Search the data below, and report every line in which "will" occurs.

/---

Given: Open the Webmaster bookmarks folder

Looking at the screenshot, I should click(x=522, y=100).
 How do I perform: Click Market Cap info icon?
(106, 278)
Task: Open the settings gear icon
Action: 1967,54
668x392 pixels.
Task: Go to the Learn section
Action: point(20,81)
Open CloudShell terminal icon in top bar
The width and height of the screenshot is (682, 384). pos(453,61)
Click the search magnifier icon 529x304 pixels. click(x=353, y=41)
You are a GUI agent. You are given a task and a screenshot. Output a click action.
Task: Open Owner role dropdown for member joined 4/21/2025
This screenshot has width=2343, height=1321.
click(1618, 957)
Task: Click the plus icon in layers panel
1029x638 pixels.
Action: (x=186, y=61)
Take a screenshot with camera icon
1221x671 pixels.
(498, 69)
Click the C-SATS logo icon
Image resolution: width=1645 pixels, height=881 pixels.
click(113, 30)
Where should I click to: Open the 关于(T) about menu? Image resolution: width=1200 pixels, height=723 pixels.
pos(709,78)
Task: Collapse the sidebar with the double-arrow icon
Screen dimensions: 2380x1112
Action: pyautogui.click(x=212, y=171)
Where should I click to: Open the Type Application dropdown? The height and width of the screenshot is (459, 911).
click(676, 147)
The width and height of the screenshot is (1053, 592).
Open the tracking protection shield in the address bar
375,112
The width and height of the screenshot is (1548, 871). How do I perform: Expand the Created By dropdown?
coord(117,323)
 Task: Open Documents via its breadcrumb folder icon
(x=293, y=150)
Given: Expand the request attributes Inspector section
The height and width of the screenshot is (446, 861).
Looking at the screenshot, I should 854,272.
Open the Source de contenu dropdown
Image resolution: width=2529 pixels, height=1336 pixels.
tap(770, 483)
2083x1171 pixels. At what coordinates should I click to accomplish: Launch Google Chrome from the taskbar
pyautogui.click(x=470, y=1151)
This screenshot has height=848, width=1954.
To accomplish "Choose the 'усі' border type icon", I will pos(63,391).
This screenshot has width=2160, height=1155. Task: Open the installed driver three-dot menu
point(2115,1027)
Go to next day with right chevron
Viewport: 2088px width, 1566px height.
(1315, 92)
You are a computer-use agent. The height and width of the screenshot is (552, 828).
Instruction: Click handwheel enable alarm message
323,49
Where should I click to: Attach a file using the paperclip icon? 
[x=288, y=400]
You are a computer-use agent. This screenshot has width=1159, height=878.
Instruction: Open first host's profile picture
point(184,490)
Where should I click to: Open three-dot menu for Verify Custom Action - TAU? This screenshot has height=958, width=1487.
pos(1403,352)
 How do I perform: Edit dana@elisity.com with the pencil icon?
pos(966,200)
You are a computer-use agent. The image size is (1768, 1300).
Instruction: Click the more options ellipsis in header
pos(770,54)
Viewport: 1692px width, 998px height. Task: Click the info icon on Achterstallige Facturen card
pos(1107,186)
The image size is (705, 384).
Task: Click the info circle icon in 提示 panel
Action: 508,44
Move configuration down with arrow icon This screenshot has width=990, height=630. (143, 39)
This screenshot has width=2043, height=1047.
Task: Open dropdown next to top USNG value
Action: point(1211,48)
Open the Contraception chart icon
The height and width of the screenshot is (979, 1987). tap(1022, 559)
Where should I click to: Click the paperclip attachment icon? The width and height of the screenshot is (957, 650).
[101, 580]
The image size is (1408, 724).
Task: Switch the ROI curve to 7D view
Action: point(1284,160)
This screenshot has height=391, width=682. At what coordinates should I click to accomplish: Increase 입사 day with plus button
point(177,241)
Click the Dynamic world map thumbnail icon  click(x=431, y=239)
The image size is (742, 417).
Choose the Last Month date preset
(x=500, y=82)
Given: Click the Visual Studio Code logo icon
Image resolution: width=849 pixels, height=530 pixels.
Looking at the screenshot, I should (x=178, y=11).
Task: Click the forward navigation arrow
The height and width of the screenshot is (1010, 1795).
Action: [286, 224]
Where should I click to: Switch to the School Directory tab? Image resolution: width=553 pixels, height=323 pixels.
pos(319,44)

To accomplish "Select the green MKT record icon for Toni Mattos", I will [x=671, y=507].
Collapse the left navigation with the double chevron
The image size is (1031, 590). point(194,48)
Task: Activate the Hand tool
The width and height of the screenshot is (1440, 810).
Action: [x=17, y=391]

\---

Solved exercise ::
To accomplish "Choose the 'усі' border type icon", I will pos(63,391).
To accomplish "Select the green MKT record icon for Toni Mattos", I will [x=671, y=507].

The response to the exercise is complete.